### Dataset excerpts
────
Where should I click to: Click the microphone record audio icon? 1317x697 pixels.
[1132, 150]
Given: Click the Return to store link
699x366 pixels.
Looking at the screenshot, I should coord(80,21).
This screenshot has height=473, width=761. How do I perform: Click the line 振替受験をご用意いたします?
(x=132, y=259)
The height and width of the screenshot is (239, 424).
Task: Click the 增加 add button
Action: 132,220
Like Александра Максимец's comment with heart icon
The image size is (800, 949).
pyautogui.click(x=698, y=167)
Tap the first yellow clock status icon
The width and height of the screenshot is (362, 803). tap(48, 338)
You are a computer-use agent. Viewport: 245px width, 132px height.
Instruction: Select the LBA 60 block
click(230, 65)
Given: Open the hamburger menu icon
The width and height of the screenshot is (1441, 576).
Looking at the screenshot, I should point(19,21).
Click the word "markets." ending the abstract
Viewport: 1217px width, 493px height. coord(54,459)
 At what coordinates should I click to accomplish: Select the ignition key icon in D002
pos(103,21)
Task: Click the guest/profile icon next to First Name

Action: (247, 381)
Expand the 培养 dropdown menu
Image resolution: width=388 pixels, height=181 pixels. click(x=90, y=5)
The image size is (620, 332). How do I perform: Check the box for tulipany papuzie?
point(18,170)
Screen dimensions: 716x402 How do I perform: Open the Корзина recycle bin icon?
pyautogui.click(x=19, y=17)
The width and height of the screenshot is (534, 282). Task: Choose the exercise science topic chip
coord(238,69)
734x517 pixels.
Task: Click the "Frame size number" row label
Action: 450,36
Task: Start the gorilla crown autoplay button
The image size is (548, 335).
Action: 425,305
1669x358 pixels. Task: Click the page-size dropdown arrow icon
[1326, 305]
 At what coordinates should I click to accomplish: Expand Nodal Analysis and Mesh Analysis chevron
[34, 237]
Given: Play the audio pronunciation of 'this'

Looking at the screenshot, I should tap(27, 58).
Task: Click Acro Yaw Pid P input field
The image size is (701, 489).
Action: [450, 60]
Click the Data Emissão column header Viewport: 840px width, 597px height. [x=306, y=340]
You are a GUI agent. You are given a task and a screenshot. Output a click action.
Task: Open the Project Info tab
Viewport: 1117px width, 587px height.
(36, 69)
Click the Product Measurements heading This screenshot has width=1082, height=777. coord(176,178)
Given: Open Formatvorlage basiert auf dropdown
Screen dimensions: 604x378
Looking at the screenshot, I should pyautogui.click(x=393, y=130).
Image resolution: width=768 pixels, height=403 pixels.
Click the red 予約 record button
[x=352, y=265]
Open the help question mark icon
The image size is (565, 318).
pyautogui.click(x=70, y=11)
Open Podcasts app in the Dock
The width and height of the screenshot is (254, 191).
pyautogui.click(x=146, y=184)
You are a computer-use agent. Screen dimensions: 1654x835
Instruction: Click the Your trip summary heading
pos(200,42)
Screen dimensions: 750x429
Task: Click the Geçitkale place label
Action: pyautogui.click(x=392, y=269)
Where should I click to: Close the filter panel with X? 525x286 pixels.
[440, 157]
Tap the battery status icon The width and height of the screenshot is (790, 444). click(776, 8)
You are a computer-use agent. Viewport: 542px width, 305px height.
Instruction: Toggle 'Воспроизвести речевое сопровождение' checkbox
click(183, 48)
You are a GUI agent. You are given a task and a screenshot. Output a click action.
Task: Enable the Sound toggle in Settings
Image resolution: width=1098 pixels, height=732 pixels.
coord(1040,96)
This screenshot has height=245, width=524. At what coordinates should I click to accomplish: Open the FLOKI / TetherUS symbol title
────
### What needs to be done
Show all lines from the data above in which the word "agent" appears.

### Answer for this exercise
You are a computer-use agent. Viewport: 245px width, 132px height.
You are a GUI agent. You are given a task and a screenshot. Output a click action.
You are a computer-use agent. Screen dimensions: 1654x835
You are a computer-use agent. Viewport: 542px width, 305px height.
You are a GUI agent. You are given a task and a screenshot. Output a click action.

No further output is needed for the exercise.